WHAT THE EXERCISE ASKS:
Render the material below as a numbered list, omitting any blank lines.
═════ RAW RECORDS
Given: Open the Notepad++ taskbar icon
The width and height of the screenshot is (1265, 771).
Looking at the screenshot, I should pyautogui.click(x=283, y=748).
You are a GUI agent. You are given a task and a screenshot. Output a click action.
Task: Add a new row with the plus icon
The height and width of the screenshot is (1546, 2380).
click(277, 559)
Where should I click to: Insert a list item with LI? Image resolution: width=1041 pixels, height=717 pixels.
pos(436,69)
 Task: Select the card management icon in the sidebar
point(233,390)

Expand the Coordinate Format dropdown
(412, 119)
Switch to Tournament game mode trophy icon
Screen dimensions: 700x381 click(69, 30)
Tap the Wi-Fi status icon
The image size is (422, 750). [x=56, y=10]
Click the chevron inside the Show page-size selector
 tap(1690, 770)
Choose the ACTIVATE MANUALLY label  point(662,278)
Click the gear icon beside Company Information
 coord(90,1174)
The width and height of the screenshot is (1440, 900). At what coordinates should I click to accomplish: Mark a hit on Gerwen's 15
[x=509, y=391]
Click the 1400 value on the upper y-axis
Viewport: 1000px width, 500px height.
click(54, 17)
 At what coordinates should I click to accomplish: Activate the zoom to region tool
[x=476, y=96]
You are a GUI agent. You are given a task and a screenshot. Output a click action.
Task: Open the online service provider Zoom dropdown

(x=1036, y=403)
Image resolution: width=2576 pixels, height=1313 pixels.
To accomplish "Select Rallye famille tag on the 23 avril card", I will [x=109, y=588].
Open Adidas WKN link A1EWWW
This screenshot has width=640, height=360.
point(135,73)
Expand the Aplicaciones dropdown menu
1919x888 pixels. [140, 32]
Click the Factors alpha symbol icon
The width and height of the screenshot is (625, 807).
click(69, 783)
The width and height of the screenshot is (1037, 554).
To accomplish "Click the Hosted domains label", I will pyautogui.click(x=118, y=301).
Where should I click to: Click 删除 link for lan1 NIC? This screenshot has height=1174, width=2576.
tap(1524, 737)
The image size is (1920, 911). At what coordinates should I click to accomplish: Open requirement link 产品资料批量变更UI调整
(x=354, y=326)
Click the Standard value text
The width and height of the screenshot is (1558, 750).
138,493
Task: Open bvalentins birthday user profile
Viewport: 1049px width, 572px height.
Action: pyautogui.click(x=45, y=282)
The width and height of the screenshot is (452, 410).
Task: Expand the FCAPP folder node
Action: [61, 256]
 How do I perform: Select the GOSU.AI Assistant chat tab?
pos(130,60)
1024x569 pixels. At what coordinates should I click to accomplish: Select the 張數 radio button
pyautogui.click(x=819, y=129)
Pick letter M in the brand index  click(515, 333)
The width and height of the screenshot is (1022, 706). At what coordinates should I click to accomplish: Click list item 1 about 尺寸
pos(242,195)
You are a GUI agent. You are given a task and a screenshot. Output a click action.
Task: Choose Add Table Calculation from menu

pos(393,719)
══════════
SOLUTION FOR THIS TASK:
1. Given: Open the Notepad++ taskbar icon
2. The width and height of the screenshot is (1265, 771).
3. Looking at the screenshot, I should pyautogui.click(x=283, y=748).
4. You are a GUI agent. You are given a task and a screenshot. Output a click action.
5. Task: Add a new row with the plus icon
6. The height and width of the screenshot is (1546, 2380).
7. click(277, 559)
8. Where should I click to: Insert a list item with LI? Image resolution: width=1041 pixels, height=717 pixels.
9. pos(436,69)
10.  Task: Select the card management icon in the sidebar
11. point(233,390)
12. Expand the Coordinate Format dropdown
13. (412, 119)
14. Switch to Tournament game mode trophy icon
15. Screen dimensions: 700x381 click(69, 30)
16. Tap the Wi-Fi status icon
17. The image size is (422, 750). [x=56, y=10]
18. Click the chevron inside the Show page-size selector
19.  tap(1690, 770)
20. Choose the ACTIVATE MANUALLY label  point(662,278)
21. Click the gear icon beside Company Information
22.  coord(90,1174)
23. The width and height of the screenshot is (1440, 900). At what coordinates should I click to accomplish: Mark a hit on Gerwen's 15
24. [x=509, y=391]
25. Click the 1400 value on the upper y-axis
26. Viewport: 1000px width, 500px height.
27. click(54, 17)
28.  At what coordinates should I click to accomplish: Activate the zoom to region tool
29. [x=476, y=96]
30. You are a GUI agent. You are given a task and a screenshot. Output a click action.
31. Task: Open the online service provider Zoom dropdown
32. (x=1036, y=403)
33. Image resolution: width=2576 pixels, height=1313 pixels.
34. To accomplish "Select Rallye famille tag on the 23 avril card", I will [x=109, y=588].
35. Open Adidas WKN link A1EWWW
36. This screenshot has width=640, height=360.
37. point(135,73)
38. Expand the Aplicaciones dropdown menu
39. 1919x888 pixels. [140, 32]
40. Click the Factors alpha symbol icon
41. The width and height of the screenshot is (625, 807).
42. click(69, 783)
43. The width and height of the screenshot is (1037, 554).
44. To accomplish "Click the Hosted domains label", I will pyautogui.click(x=118, y=301).
45. Where should I click to: Click 删除 link for lan1 NIC? This screenshot has height=1174, width=2576.
46. tap(1524, 737)
47. The image size is (1920, 911). At what coordinates should I click to accomplish: Open requirement link 产品资料批量变更UI调整
48. (x=354, y=326)
49. Click the Standard value text
50. The width and height of the screenshot is (1558, 750).
51. 138,493
52. Task: Open bvalentins birthday user profile
53. Viewport: 1049px width, 572px height.
54. Action: pyautogui.click(x=45, y=282)
55. The width and height of the screenshot is (452, 410).
56. Task: Expand the FCAPP folder node
57. Action: [61, 256]
58.  How do I perform: Select the GOSU.AI Assistant chat tab?
59. pos(130,60)
60. 1024x569 pixels. At what coordinates should I click to accomplish: Select the 張數 radio button
61. pyautogui.click(x=819, y=129)
62. Pick letter M in the brand index  click(515, 333)
63. The width and height of the screenshot is (1022, 706). At what coordinates should I click to accomplish: Click list item 1 about 尺寸
64. pos(242,195)
65. You are a GUI agent. You are given a task and a screenshot. Output a click action.
66. Task: Choose Add Table Calculation from menu
67. pos(393,719)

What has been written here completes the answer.